- Фрагмент документа

=======

Сформулируй я тогда свое жизненное кредо в двух словах, получилось бы нечто следующее: если всегда и во всем я добиваюсь успеха, самых высоких показателей и результатов, если я все время оказываюсь в числе первых, — значит, все: как я дышу, как я ношу шляпу, как я ставлю стопу, как я слушаю, какой цвет, звук, запах, фасон выбираю, с какого бока начинаю есть яблоко, как реагирую на дождь, на ветер, как рассуждаю, как поступаю — правильно. Значит, нужно все делать не так, как делают все и получают средние результаты, а так, как считаю правильным я — и достигаю результатов гораздо высших. Значит, мое мироощущение, мировоззрение правильнее, чем мироощущение других. Значит, если мне говорят "нельзя", а мне кажется "можно" — значит, "можно". Значит, если мне говорят, что убивать человека недопустимо, а мне кажется, что допустимо, — значит, убивать можно.
Именно ради того, чтобы я в конце концов пришел к этому выводу, сатана и "помогал" мне, и организовывал мне "случайности" и "везения" — чтобы личное, собственное мнение я поставил надо всем и вся. К этому я и пришел.
Но пока что это оставалось в процессе развития — об убийстве я пока только фантазировал. Вскоре сценарий ограбления того, бывшего объектом моего эксперимента, кассира был мною обдуман и отшлифован до мельчайших деталей, но игра уже понравилась — я начал анализировать возможности ограбления кассиров и других предприятий, строил планы, версии, прикидывал степень риска.
Слабые места в системах обеспечения сохранности соцсобственности входили в круг моих интересов и до этого. Но если раньше я выискивал в них какие-то прорехи для того лишь, чтобы потребовать их устранения, то теперь я высматривал их как потенциальный преступник.
Так, например, по какому бы вопросу ни пришлось мне приехать в хозяйство, войдя в помещение, я сразу же отмечал про себя, что сигнализация хотя и имеется, но неисправна. Что металлической штанги на двери в кассу нет. Что решетка на окне висит всего на двух гвоздях. Возникновению во мне каких-то угрызений совести препятствовало, ко всему прочему, и то обстоятельство, что все выявляемые мною в ходе проверок нарушения я немедленно и подробнейшим образом отражал в тут же составляемых мною актах. О случае с Ковалевой, возвращавшейся тогда с 37 тысячами в сумке пешком, я доложил на бюро райкома, и по данному факту было принято соответствующее решение.
По всем моим предписаниям обязательно что-то делалось, что-то исправлялось, устранялось, но, при существовавшей в тот период в системе хозяйствования всеобщей безответственности, все вскоре снова возвращалось к тому же беспорядку. И я все больше укреплялся в мысли, что кассиров и кассы у нас не грабят лишь потому, что пока это просто не приходило еще никому в голову. Придя к такому заключению, я сделал для себя уже чисто практического свойства заметку: "В случае, если когда-нибудь мне вдруг срочно понадобятся деньги — я знаю, где их взять, и я пойду и возьму".

=======

- Письменное задание
Перепишите дословно из фрагмента документа весь отрывок, начиная со слов «Слабые места в» и вплоть до слов «как потенциальный преступник.».

=======

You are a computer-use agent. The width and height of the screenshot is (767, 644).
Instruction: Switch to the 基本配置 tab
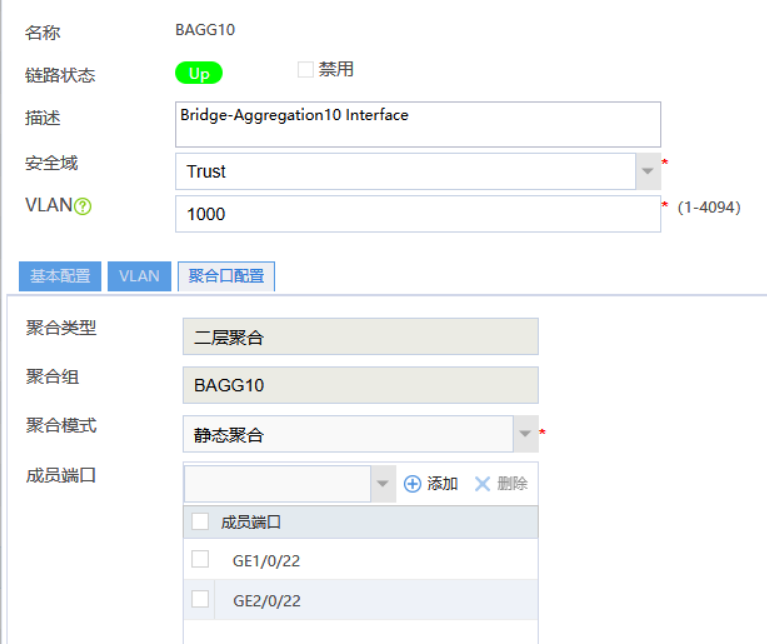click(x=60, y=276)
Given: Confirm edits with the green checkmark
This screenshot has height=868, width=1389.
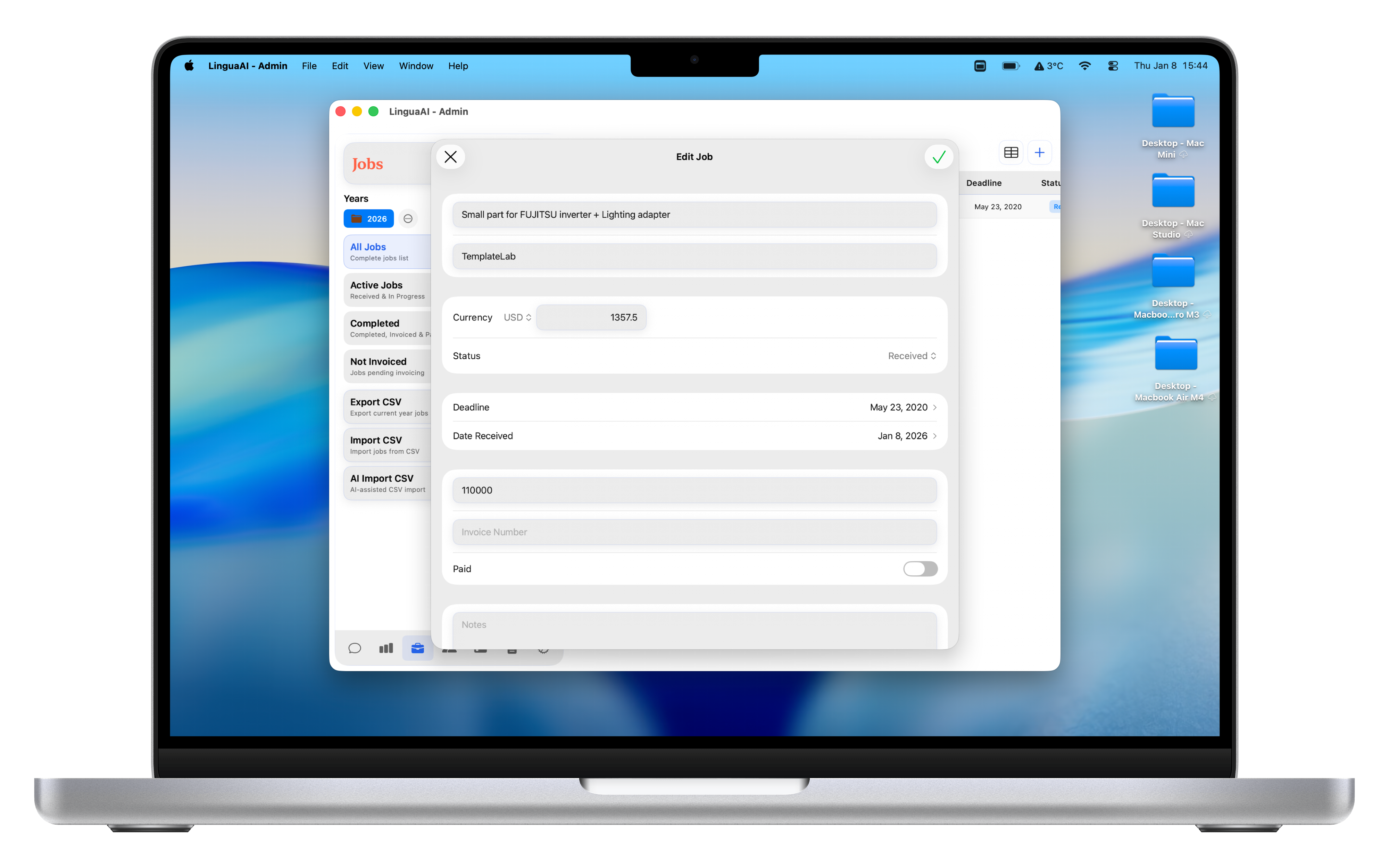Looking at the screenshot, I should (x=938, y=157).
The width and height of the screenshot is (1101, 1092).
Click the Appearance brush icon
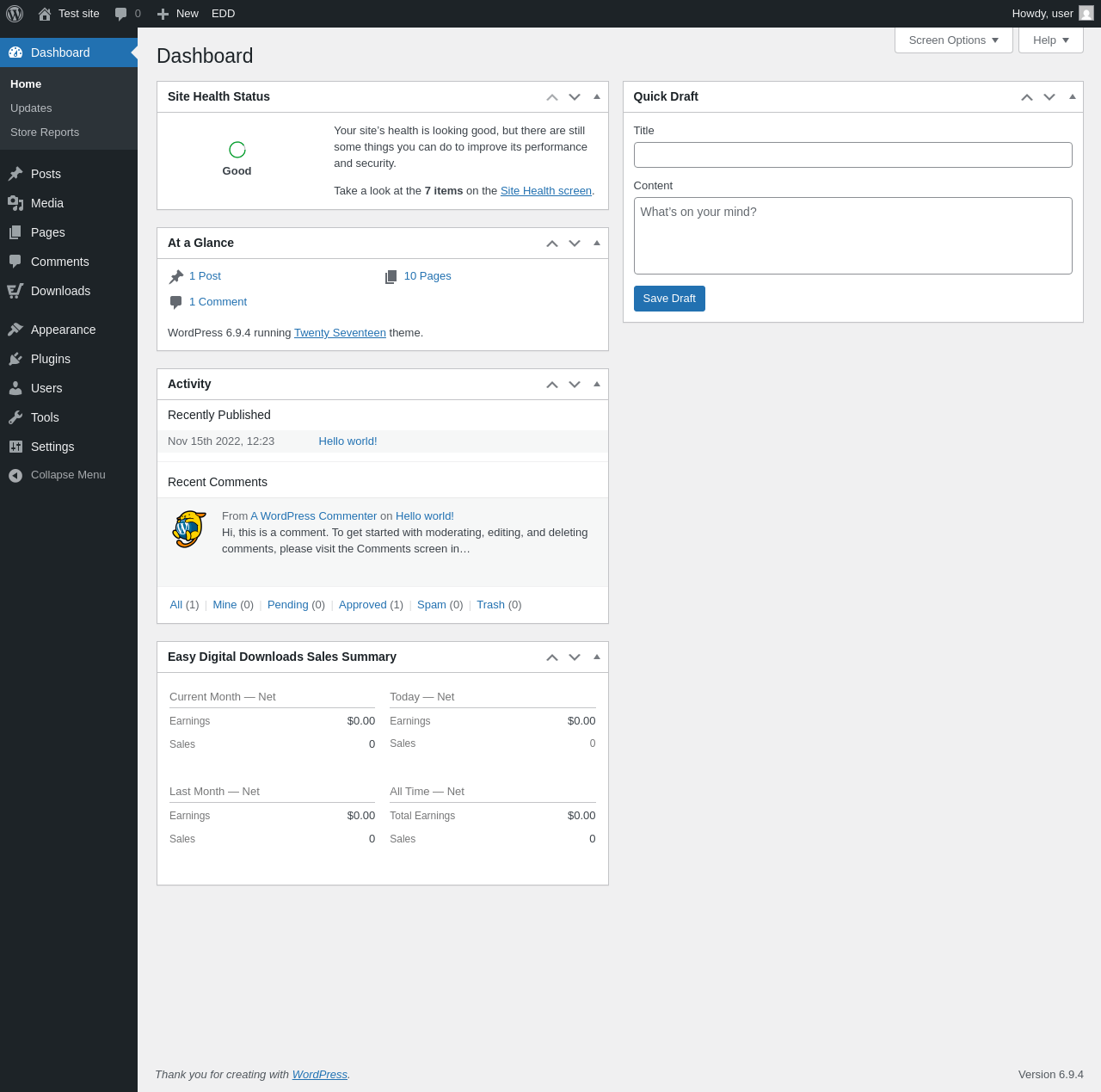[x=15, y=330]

=======

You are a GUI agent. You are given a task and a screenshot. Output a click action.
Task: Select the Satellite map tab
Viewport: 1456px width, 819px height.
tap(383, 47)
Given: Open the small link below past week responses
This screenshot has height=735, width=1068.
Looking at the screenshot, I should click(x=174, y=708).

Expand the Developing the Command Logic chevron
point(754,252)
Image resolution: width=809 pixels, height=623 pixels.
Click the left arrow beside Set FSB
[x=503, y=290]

=======

- Ответ
Слабые места в системах обеспечения сохранности соцсобственности входили в круг моих интересов и до этого. Но если раньше я выискивал в них какие-то прорехи для того лишь, чтобы потребовать их устранения, то теперь я высматривал их как потенциальный преступник.